LPS exposure increases PIC production in part through the NF-κB pathway. Because nicotine blocked LPS-induced NF-κB activity, we tested whether nicotinic activation of α4β2 blocks LPS-induced cytokine production downstream of the NF-κB pathway. hα4β2 SHEP1 cells treated with 1 μg/ml LPS increased both IL-1β (2-fold) and IL-6 (1.5-fold) production (Fig. 1, c and d) compared with untreated controls. However, nicotine pretreatment reduced LPS-induced IL-1β and IL-6 production at concentrations found in the blood of patients who smoke (Russell et al., 1980; Henning et al., 1994), with 100 nM nicotine blocking both cytokines down to control levels (Fig. 1, c and d).
JAK2 Mediates α4β2-Mediated Anti-Inflammation.
α7 nAChRs activate the JAK2-STAT3 pathway to attenuate endotoxin-induced inflammation (Tracey, 2007). We investigated the involvement of JAKs in α4β2 mediated anti-inflammation using a broad-spectrum JAK inhibitor I on LPS-induced NF-κB translocation. Nanomolar concentrations of JAK inhibitor I robustly blocked nicotine-induced reduction in NF-κB translocation in LPS-stimulated cells (Fig. 2a), suggesting a tentative evidence for JAKs' contribution in opposing LPS inflammation.

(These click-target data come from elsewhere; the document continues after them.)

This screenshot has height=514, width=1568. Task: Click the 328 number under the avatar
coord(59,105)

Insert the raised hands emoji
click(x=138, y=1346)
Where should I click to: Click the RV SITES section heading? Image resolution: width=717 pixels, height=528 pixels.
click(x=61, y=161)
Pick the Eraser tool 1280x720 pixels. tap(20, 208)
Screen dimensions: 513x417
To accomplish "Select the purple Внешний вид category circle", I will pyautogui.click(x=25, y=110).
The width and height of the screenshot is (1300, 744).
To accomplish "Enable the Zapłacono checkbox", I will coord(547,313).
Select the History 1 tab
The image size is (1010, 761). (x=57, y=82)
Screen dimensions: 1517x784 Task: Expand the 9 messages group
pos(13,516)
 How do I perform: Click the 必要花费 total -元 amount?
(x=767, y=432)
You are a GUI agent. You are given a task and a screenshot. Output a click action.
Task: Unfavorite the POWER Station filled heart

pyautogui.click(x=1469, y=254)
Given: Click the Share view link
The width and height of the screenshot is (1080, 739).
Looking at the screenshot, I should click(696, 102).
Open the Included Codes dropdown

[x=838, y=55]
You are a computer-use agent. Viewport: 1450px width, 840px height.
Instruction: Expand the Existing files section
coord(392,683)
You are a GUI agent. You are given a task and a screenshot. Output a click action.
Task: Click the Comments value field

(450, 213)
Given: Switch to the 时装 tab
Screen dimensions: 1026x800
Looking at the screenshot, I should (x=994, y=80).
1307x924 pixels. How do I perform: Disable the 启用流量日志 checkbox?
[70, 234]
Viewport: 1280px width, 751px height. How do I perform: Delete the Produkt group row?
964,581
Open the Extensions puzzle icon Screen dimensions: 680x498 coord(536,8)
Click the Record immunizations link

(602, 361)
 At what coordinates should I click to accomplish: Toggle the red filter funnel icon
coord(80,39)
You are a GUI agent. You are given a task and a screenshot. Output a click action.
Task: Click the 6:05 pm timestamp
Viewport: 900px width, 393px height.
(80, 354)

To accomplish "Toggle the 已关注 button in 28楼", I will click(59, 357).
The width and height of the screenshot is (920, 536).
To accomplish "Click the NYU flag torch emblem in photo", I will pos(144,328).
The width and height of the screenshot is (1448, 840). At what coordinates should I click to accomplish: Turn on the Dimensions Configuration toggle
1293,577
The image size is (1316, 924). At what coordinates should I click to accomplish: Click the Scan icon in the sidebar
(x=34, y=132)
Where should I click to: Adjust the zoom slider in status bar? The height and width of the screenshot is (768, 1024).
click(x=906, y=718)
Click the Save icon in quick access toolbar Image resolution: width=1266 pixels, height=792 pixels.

LPS-induced cytokine production in part involves IκBα phosphorylation and subsequent translocation of NF-κB into the nucleus. Because nicotinic activation of α4β2 receptors attenuated LPS-induced NF-κB activation and thereby cytokine production, we asked whether α4β2 signaling interferes with IκBα phosphorylation. hα4β2 SHEP1 cells, preincubated with either PBS or 300 nM nicotine, were stimulated with 1 μg/ml LPS for 25 min at 37°C. Nicotine (300 nM) decreased IκBα phosphorylation approximately 50% compared with PBS-treated controls in Western blots (Fig. 2b). However, the effects of nicotine on IκBα phosphorylation were more modest but still significant in the ELISA assay (Fig. 2d). Preincubation with the specific JAK2 inhibitor AG-490 (10 μM) with nicotine completely restored NF-κB translocation (Fig. 2c) and IκBα phosphorylation (Fig. 2, b and d) in LPS-stimulated cells. Together, these results suggest that nicotine opposes LPS-elicited inflammation partly by interfering with IκBα phosphorylation through a JAK2-dependent signaling cascade but that nicotine has additional effects that cause a more profound blockade of LPS-induced NF-κB translocation.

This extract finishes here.